OBJECTIVE: Turn the records into a Markdown table with the columns Row and Line. Put each nonblank line in its own numbered row.

Entries for finding words and parts on a page:
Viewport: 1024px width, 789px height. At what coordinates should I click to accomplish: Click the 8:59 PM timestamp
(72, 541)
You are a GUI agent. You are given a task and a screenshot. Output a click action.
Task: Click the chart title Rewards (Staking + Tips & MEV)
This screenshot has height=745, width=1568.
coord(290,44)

ANSWER IN FULL:
| Row | Line |
|---|---|
| 1 | Viewport: 1024px width, 789px height. At what coordinates should I click to accomplish: Click the 8:59 PM timestamp |
| 2 | (72, 541) |
| 3 | You are a GUI agent. You are given a task and a screenshot. Output a click action. |
| 4 | Task: Click the chart title Rewards (Staking + Tips & MEV) |
| 5 | This screenshot has height=745, width=1568. |
| 6 | coord(290,44) |